I kept telling myself “What am I supposed to do?” Here is a girl who isn’t familiar with the horses personalities, who wasn’t sure if it was a good idea to go into a certain stall, who didn’t really know anyone, and who really wanted to pet one specific horse but failed all day. Lol It wasn’t nerve racking that I was alone; in fact I enjoyed it for awhile. And I had my phone right on my side in case something really bad did happen, but I wasn’t planning on doing anything dangerous. I am used to horses without a lot of problems. Ones that are broke and don’t have bad habits. Ones that are in harmony with humans and trust them. So going into this place of rescue horses suddenly felt like working with whole different animals. It was like I lost all ability to take care of them because there was no trust and fear in them. It was fearful for me too though, because I don’t know how they will react to certain things.

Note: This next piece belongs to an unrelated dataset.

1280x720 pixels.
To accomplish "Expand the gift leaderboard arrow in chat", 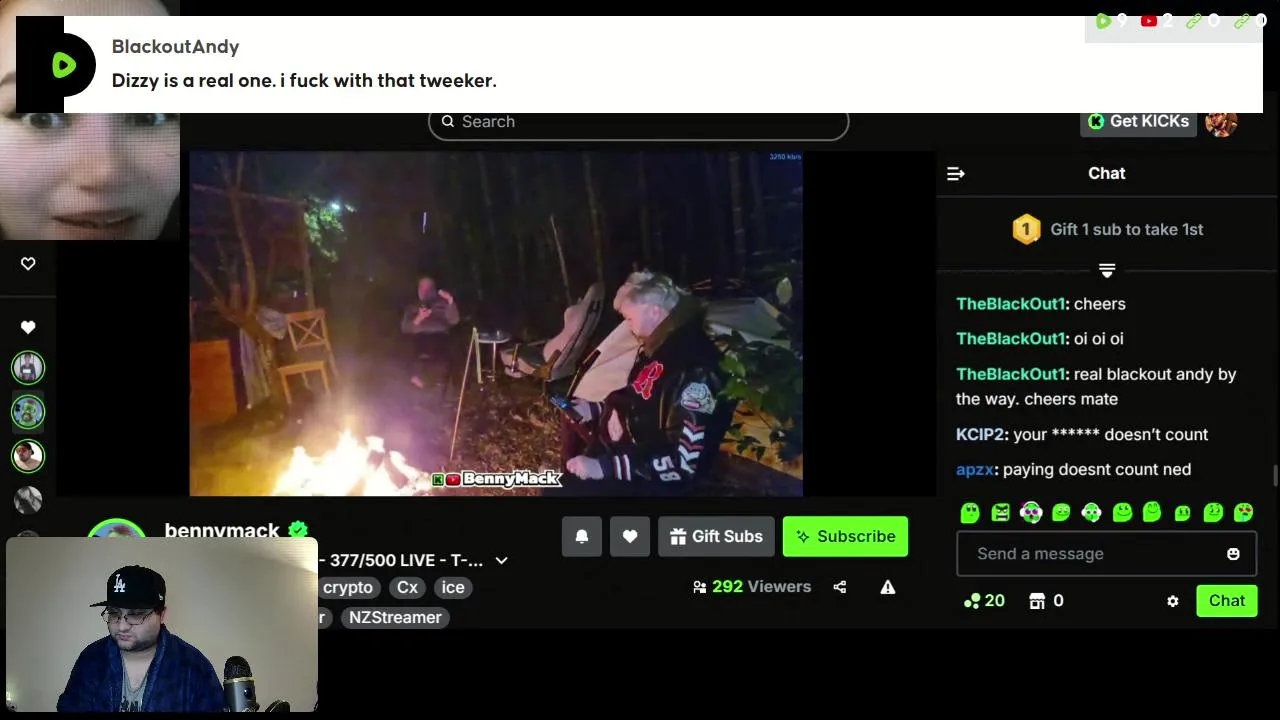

I guess everyone came to the barn on Saturdays the most. A guy walked in after I raked some hay into a pile, clearing the aisles the horses would walk through and I said hello to him. He said hi back and seemed to be fixing up an empty stall for another horse. He was very fast at it though and left as soon as he was done. Guess I was alone again. The snow started to get a blizzard effect outside and I decided in an hour I would leave in fear of my car not being able to get back home. Until then, I decided I would get to know the horses more. I filled my hands with treats and gave each one so they would start recognizing me at least when I went to the barn. I tried to pet one horse the whole day and get her to take anything from me. Her name was Fiona. Hay, carrots in my pocket from home, treats, ect. She wouldn’t budge. I even bit into the carrot to show her I am eating it, so it’s okay for you to take and eat it too. Yeah guess reality didn’t work like that because she just turned away ****. 

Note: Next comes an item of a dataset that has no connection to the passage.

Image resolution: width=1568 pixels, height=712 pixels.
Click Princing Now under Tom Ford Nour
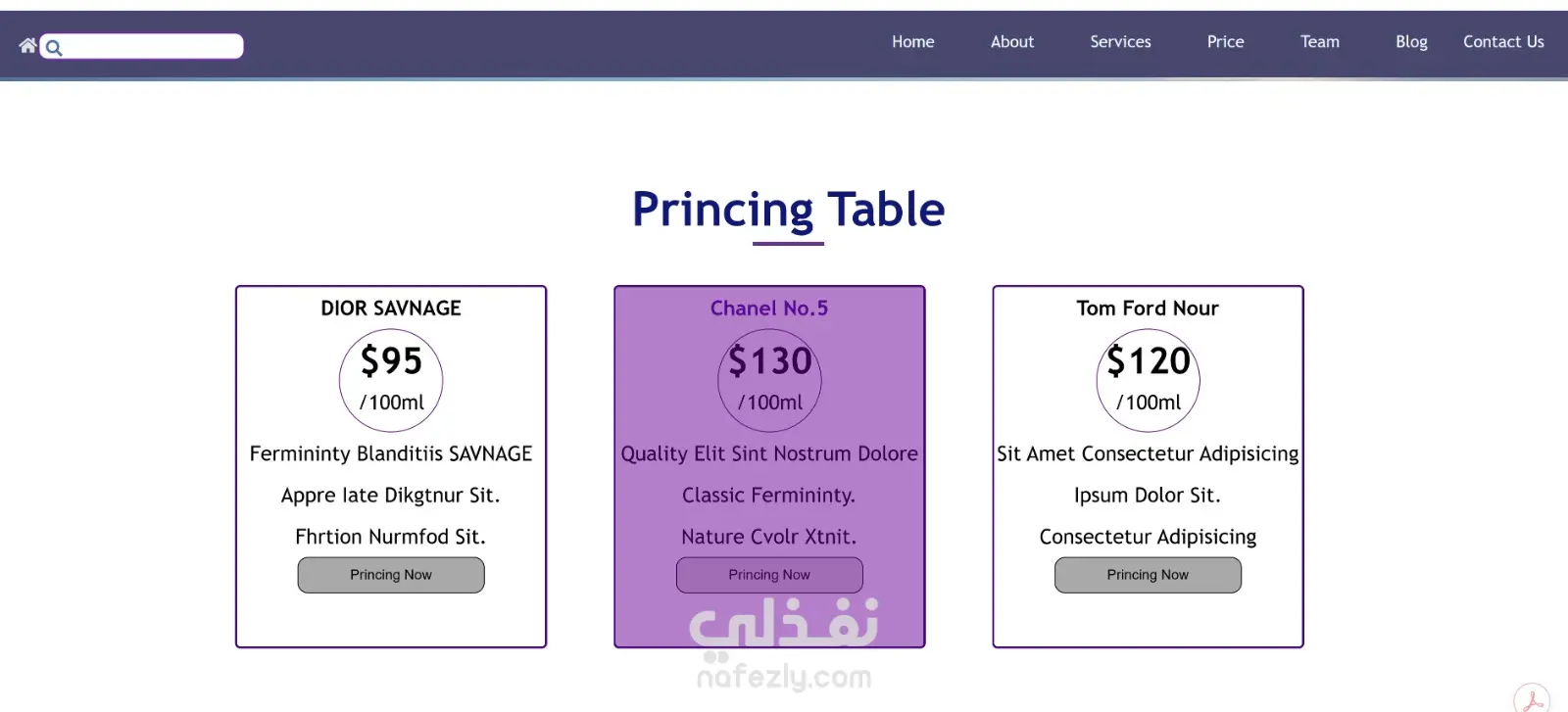click(1148, 575)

There was one horse that was kind of “life like” very uppty, sassy and neigh like when I was in view. Last time I didn’t think anything of it. Last time, I was snapping a picture of Aiden and she neighed at me. I have no clue if it was a “hey I want a picture too!” or just a “what are you doing?” neigh. I had a leftover treat and she knew I was debating on whom to give it to on that side of the barn. She let out a loud exhale, her ears straight up peeking out of the stall at me. Lol I decided okay you want this way more than the others so you can have it. I decided to groom her after she seemed very friendly and not spooky of my fast hand movements. Her coat was much softer than the other horses. I felt along her back and it was very emaciated with her hips. I wasn’t for sure how old the horse was or if when horses got old, if they ever lost weight. At first I wasn’t a fan of this horse, but it was always trying to get my attention, so maybe it’s a good idea to pay attention more. It made my day a whole lot better. I felt not so alone in there after that. 

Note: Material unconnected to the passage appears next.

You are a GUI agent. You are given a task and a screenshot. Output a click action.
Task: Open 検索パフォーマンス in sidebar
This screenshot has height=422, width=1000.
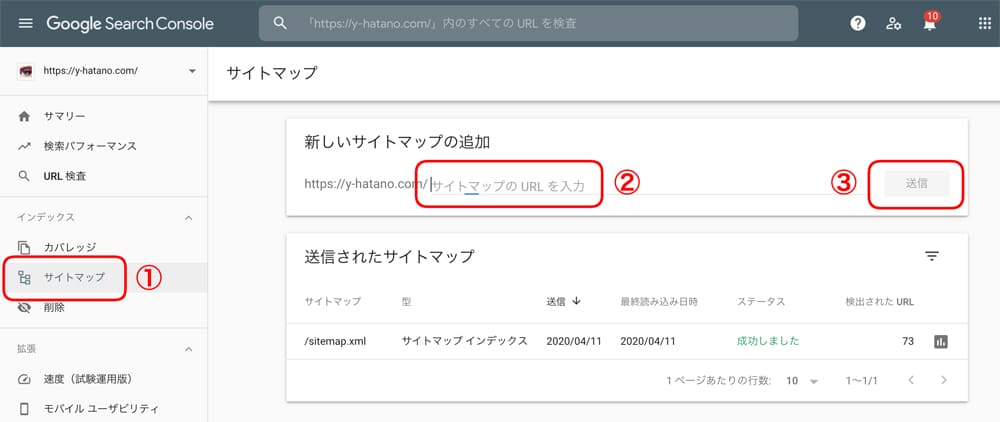pos(89,146)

I am slowly learning what is okay and not okay. When I saw the indoor arena, they left the back open so horses that were cold could have some shelter and come in. I tried to give them treats too. I had a tiny gut feeling not to do it since they were in a group. Well the gut feeling was right as usual. One laid its ears pinned back and snapped at the others wanting to get the treat. I didn’t want to start a brawl so I quickly pulled back my hand with the treat and said no to the horse not willing to share any of my hand lol. No more feeding treats in a group of rescue horses. Got it.


I gave the other side of the barn some treats too. Some horses just were NOT interested one bit at treats. Maybe they were just lazy? There was a small pony sticking its head on the arenas gate looking at me. It was completely away from the others so I figured to take a fast risk and give it my last treat secretly. The other horses didn’t seem to notice and it was a success. After that I washed my hands in the tack room and cuddled up to some barn cats reading the “adoption form” posted on a wall. I decided I would take lessons elsewhere. I missed being around horses that were used to humans and I’d rather be taught by someone that has more experience with horses than the teachers here. That way, I can get the best of both worlds. 


Reading more of the adoption form made me very depressed. Even after a two year evaluation of the horse you adopted, they could still come onto YOUR property at ANY given time, go into your barn, and take your horse for ANY reason. I DID NOT appreciate reading that. I understand the rules I guess. But it wasn’t my preference or how I visualized getting my first horse. Wouldn’t that be awful to wake up and not have a guarantee your horse will be there the next day? That they could take it for any reason? These people were nice and busy with their own world of course, they wouldn’t do that. But it still made me object to this whole adoption thing anymore. If you bred the horse, they would take the foal or you would pay $500 to them with the same rules applied as the original horse you adopted. You had to have a written approval of them to even move the horse if you were move to another house or move the horse to a boarding place. To me, it seemed like one big hassle. I wanted a horse that was mine. All mine and no one could take it away from me at all. I think I have decided if I did adopt from here, it would be a pasture companion horse. 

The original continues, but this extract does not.